* WORK TO COMPLETE: Your answer should be one number: how many lines of the data include the string "button"?

(Stored entries)
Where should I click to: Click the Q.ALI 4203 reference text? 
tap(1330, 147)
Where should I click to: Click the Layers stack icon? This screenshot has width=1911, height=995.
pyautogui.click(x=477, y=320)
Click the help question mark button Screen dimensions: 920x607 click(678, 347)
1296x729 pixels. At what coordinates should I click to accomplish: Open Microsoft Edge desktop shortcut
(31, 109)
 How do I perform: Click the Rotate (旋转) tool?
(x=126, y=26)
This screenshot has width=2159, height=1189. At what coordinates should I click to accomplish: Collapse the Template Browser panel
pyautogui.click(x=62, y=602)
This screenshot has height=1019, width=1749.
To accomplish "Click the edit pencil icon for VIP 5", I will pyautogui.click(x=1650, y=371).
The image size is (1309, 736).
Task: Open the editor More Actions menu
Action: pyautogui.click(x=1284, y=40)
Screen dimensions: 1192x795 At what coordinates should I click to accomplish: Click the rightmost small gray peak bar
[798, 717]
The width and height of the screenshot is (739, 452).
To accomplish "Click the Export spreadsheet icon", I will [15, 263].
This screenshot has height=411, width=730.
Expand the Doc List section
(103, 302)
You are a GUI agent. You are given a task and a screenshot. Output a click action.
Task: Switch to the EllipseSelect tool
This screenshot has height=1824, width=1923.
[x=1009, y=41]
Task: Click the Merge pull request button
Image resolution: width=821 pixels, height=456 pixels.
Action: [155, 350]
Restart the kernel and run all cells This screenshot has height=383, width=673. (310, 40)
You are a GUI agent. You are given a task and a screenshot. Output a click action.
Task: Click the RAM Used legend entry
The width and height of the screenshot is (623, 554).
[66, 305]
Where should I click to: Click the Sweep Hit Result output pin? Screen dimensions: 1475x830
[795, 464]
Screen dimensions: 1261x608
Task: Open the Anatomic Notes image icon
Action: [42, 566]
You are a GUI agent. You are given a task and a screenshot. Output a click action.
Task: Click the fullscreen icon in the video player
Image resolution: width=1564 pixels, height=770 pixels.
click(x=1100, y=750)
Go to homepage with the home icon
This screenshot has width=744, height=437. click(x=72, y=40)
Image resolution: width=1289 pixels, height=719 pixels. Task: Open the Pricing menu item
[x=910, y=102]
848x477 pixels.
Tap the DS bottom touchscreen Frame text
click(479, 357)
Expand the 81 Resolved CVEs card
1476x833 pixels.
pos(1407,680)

* ANSWER TO THE PROBLEM: 2